My first encounter with the acne medication, if you will, occurred at the age of twelve. My grandmother just spotted a huge swollen bubble of a zit on my cheek. At the sight of my horrible facial growth, my grandmother motioned me out of her medicine cabinet and pleaded: "Put turpentine on this flight to suck this poison."
True, turpentine is not an FDA-approved acne medication, but the next morning, this swollen nodule is somehow flattened into healed skin.
Many people tormented by pimples find no respite with trusted terminators such as benzoyl peroxide or antibiotics. And so, researchers work hard in the labs and challenge the endurance of acne-prone skin with yet another preventative treatment against acne. However, this summer, the surrounding innovative anti-acne therapies could make skin blemishes disappear.
Isotretinoin at a reduced dose
For a start, doctors may soon prescribe the drug against acne usually reserved for the most severe. case of cystic or nodular acne, isotretinoin, for mild to moderate acne cases. Last June, a study published in Expert Review of Dermatology showed that a low dose intermittent regimen of isotretinoin could alleviate the potentially caustic side effects of isotretinoin, such as liver damage and extreme skin dryness. Acne Treatment
Bioidentical Anti-Acne Agents
While isotretinoin works by reducing facial oil secretion and bacterial count, a patented bioproduct called phytosphingosine (PS) can fight acne relieving pain causing inflammation.
Phytosphingosine (PS) is a fat that exists in the upper layers of the skin and is called the stratum corneum. According to a report published in International Journal of Cosmetic Science a skin-identical version of phytosphingosine exhibited antibacterial and anti-inflammatory properties in the skin. Researchers suspect that this new anti-acne fat may soon complement topical pimples treatments.
Less Menacing Contraceptives
If these fat-filled topical creams are enough to soothe imperfections care regimen with contraceptives. And with the arrival of a new hormonal agent called drospirenone, women can enjoy less acne and a more enjoyable time.
Physicians may prescribe an oral contraceptive composed of spirolactone and ethinyl estradiol to women over 35 years of age.
Spironolactone, drospirenone, helps control acne by reducing androgenic hormonal activity, such as excessive production of oil for the face.
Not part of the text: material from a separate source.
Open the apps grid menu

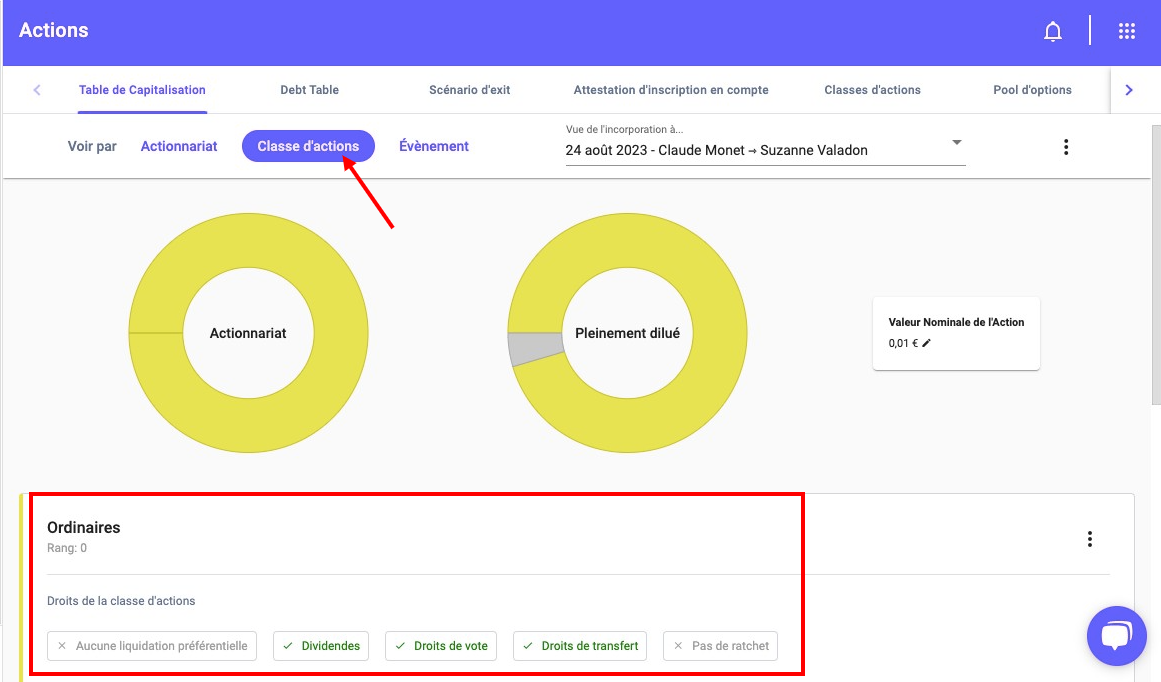[x=1127, y=32]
Yet when drospirenone moves spirolactone into such contraceptives, women experience better control of acne and less weight gain and menstrual pain, while still benefiting from the same effective contraceptive control.
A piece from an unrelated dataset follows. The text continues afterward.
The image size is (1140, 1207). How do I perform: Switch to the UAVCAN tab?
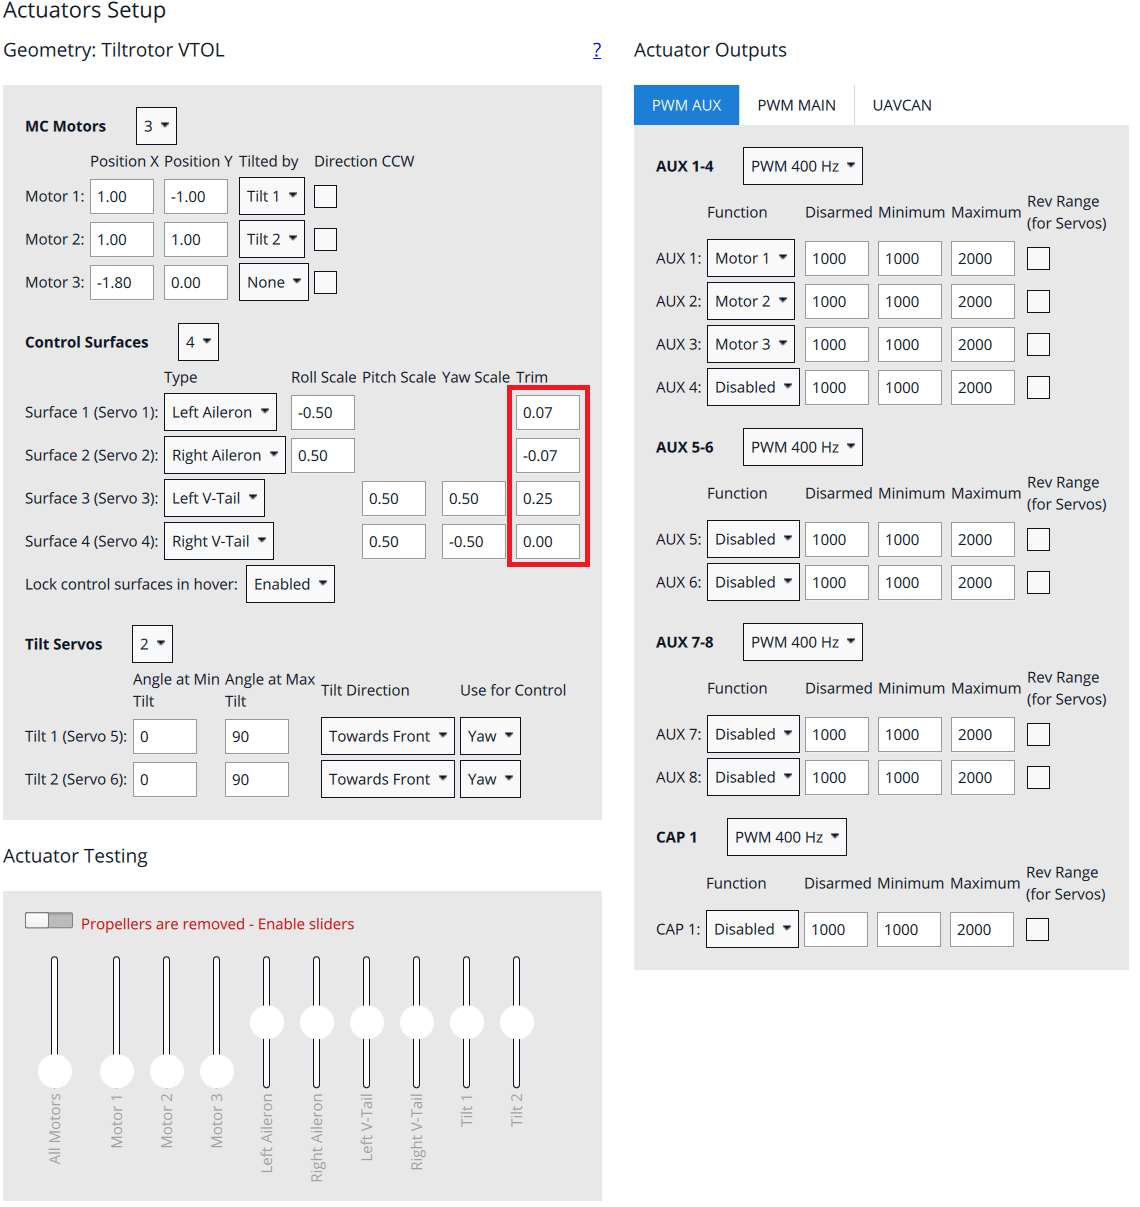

Starting with isotretinoin, phytosphingosine or birth control pills, I predict that in one generation, multiple causes and factors contributing to acne lesions will continue to discourage scientists and to continue to clutter our antidote cabinets. In the meantime, "Thank you grandmother."
Pavicic, T; U Wollenweber, M. Farwick & H. Korting. Antimicrobial and inflammatory activity and efficacy of phytosphingosine: an in vitro and in vivo study on acne vulgaris. International Journal of Cosmetic Science June 2007; flight. 29, No. 3, pp. 181-190.
Ramos-e-Silva, M .; C da Silva & S Coelho. Oral isotretinoin: intermittent and low-dose diet in acne. Expert Review of Dermatology June 2007; vol 2, no. 3, pp. 267-269.
Rapkin, A & S Winer. Drospirenone: a new progestin. Expert Opinion on Pharmacotherapy May 2007; Vol 8, No. 7, pp 989-999.